Since avast is a resident on-access scanner then most of its shields (web, network, mail, p2p and IM shields) are trying to prevent infection getting in. The file system shield is there to scan files before being allowed to be opened/modified/run/modified, etc. So you have protection in depth.

So the actual notification/alert isn't the end of the world and an indication of a wider infection. After an alert you could run a full scan or a boot-time scan, but that would be personal choice. Of course you can also seek help on the viruses and worms forum.

Another option would be to run another scan with something like an anti-malware scanner.

If you haven't already got this software (freeware), download, install, update and run it.

Don't worry about reported tracking cookies they are a minor issue and not one of security, allow SAS to deal with them though. - See http://en.wikipedia.org/wiki/HTTP_cookie.

Tracking cookies can be have been used by governments as spy cookies.  They are used by governments to track visitors to government websites and build a profile of visitors.  This is especially true if a user logs into a government website.  Once the government has your login id they can track you across the web if you use that same login for other websites and set about compiling a dossier of you to be used by the government as they see fit.   
OS: W7-SP1, Security: AIS 7, SAS Pro, WinPatrol Plus Network:2 Dell 570MT x64 1 Dell 660 Desktop with 8GB RAM Default Browser & Email: Firefox & Thunderbird latest Betas

Offline Nesivos

  • Avast Evangelist
  • Super Poster
  • ***
  • Posts: 1352
  • Artists Rendering of New Pauley Pavilion @ UCLA
Tracking cookies are placed on your computer and unless removed can be used by the any government agency to incriminate you if they confiscate your computer with the tracking cookie and tracking cookie log still on your computer.

Since websites do not ask you before placing tracking cookies on your computer they are total invasion of your privacy.  As such they can be a major security risk.
OS: W7-SP1, Security: AIS 7, SAS Pro, WinPatrol Plus Network:2 Dell 570MT x64 1 Dell 660 Desktop with 8GB RAM Default Browser & Email: Firefox & Thunderbird latest Betas

Offline ZoAm

  • Newbie
  • *
  • Posts: 5
Not really as the avastSvc.exe is running at System level, just check Task Manager.

Should avast encounter a problem that it can't resolve in normal mode, then it may recommend or you can schedule a boot-time scan.

I don't believe there is a recommended cleaning procedure as that would entirely depend on the nature of the virus/malware.
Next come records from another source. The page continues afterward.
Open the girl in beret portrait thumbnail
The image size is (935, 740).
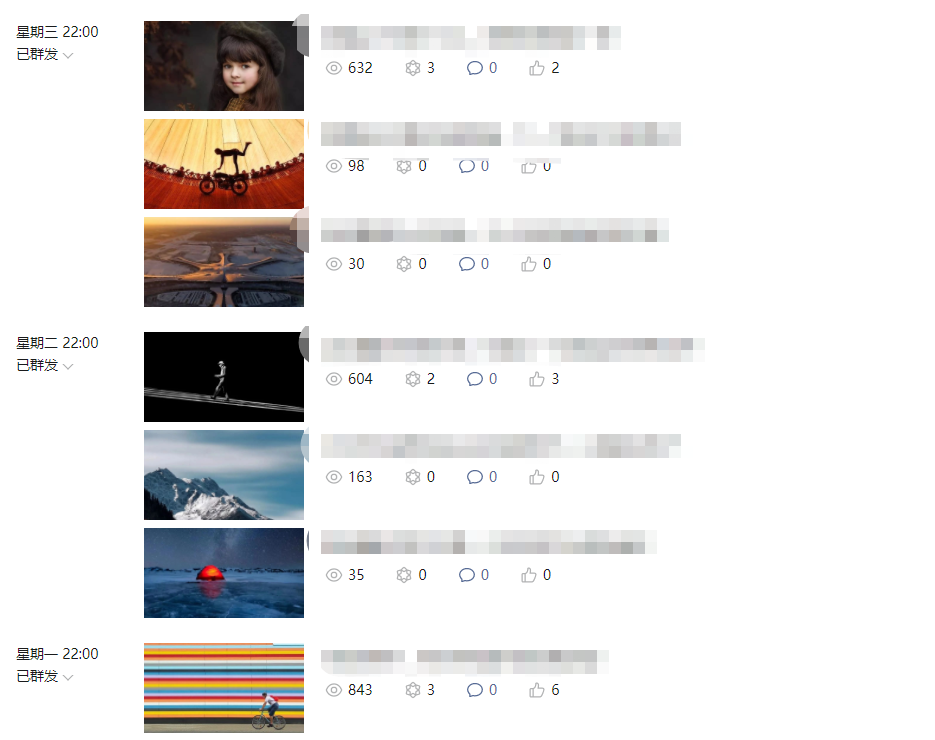[224, 66]
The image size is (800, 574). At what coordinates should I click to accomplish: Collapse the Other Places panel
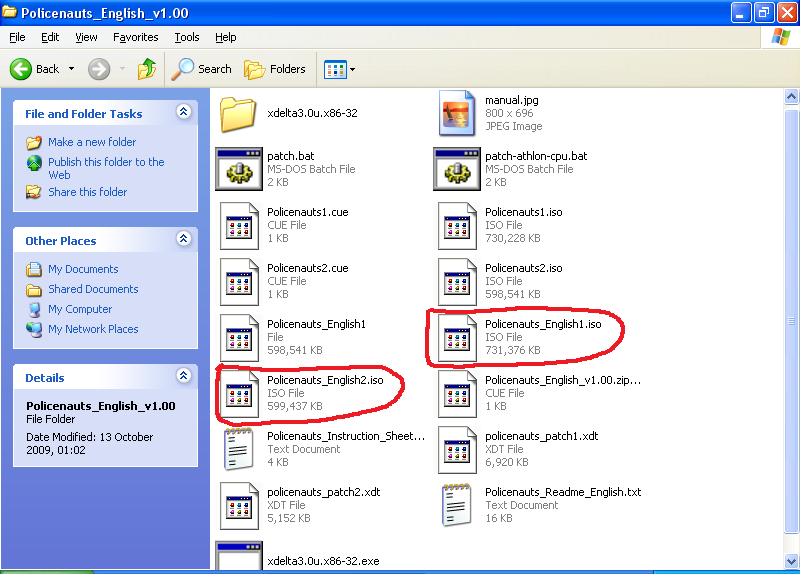(x=183, y=240)
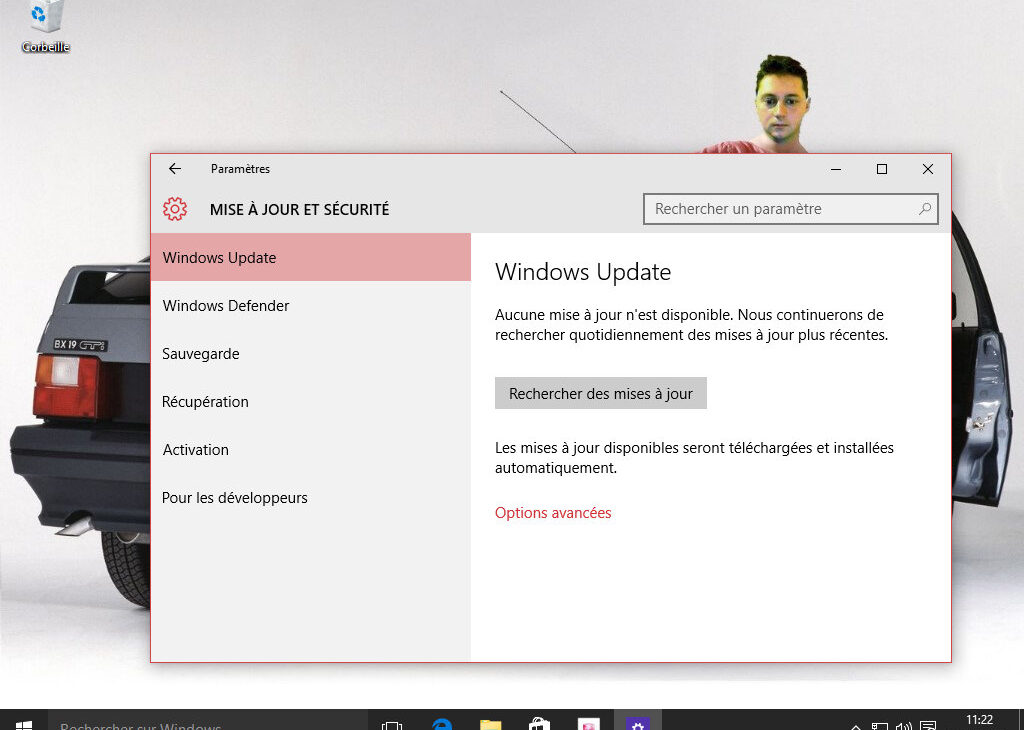1024x730 pixels.
Task: Select the Corbeille desktop icon
Action: click(x=46, y=27)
I was aware that real time shields must use Avast service module that run under Local System account. But I was not sure if scans originated from GUI, which run under user account, are doing the same. Thanks.

As for the second matter, I was referring to the situation when the virus is detected after the infection, or possibly when only some later manifestation of the virus was detected (or just one of several newly downloaded is recognized). Recommended procedure would be something that people who know a lot about usual virus operation think is least risky procedure. For example, if keyboard activity is monitored, logging on as domain administrator reveals domain admin password. Than all computers in the network can be infected, even if we clean original computer during the next 10 minutes, it may be to late for the rest of the network. Or, some files can be changed and infected only during OS boot procedure because they are usually locked. So, reset and OS boot can corrupt some system files that cannot be changed during the runtime even if the virus is active. If the cleanup procedure is done without reset, it may be easier to detect all instances and eliminate some virus. On the other hand, after the reset, virus may not be in the memory any more, if the system and another user is not compromised. I was referring to the considerations like that. However, as you said, it is obvious that all of that depend on the virus. Problem is that we may not know what it does, or do not have time to study it's behavior, so we must adopt some default recommendations about best procedures to deal with unknown new infection.